A very different approach in treatment of ON is based on pain suppression with electrical stimulation that is delivered by an implanted device. This technique, called occipital nerve stimulation (ONS), was developed in the 1970’s and perfected to its current shape in late 1990’s. It is now considered a standard approach to the treatment of medically-refractory ON pain. Several years ago, practice guidelines backed by a national neurosurgical society (the Congress of Neurological Surgeons) recommended ONS for ON patients based on evidence gathered through multiple peer-reviewed publications. Despite this, however, ONS remains one of those procedures that require a complicated approval process from most insurance companies.

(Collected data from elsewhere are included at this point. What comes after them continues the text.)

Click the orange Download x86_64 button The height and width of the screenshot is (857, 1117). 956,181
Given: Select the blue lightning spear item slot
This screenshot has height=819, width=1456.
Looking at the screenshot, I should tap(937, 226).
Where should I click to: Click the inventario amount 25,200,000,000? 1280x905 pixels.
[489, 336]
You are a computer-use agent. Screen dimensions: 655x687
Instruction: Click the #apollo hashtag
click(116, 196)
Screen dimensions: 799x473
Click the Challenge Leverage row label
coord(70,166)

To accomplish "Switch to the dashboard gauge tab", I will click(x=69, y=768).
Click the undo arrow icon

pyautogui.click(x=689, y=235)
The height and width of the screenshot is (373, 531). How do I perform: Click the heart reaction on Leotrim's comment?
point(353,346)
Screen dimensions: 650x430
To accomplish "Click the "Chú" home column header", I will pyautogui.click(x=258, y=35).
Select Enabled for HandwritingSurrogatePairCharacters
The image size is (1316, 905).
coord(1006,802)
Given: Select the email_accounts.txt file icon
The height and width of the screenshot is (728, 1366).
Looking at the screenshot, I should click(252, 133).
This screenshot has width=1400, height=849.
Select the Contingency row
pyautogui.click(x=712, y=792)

The surgery for ONS includes implantation of one or two electrodes in the immediate vicinity of the nerve so that the electrical pulses can reach the nerve when the device is activated. During the initial testing period (the trial), the electrodes are connected to an external device to check for the degree of improvement and presence of any side effects; these temporary (externalized) electrodes are usually removed at the end of the trial.
Later on, the implantation of the permanent device involves insertion of both the electrodes and an internal pulse generator that serves as the power source and a “brain” of the ONS system. The devices available for ONS today allow patients to turn stimulation on and off, make it stronger and weaker, adjust settings, and switch between different programs based on pattern and severity of their pain. All of this is done with an external “remote control” that communicates with the implanted generator using telemetry. Among multiple generators and systems available for ONS today there are some devices that are rechargeable and can last, with proper recharging, up to 15 years.
No surgical treatment of ON is perfect – each modality has its own set of risks and limitations – but with proper diagnostic evaluation and clear expectations of treatment it is possible to achieve lasting pain relief, so the diagnosis of ON should not be considered a lifelong burden but rather a treatable condition that can be improved and potentially cured as long as there is a well-informed patient and a team of experienced physicians and surgeons.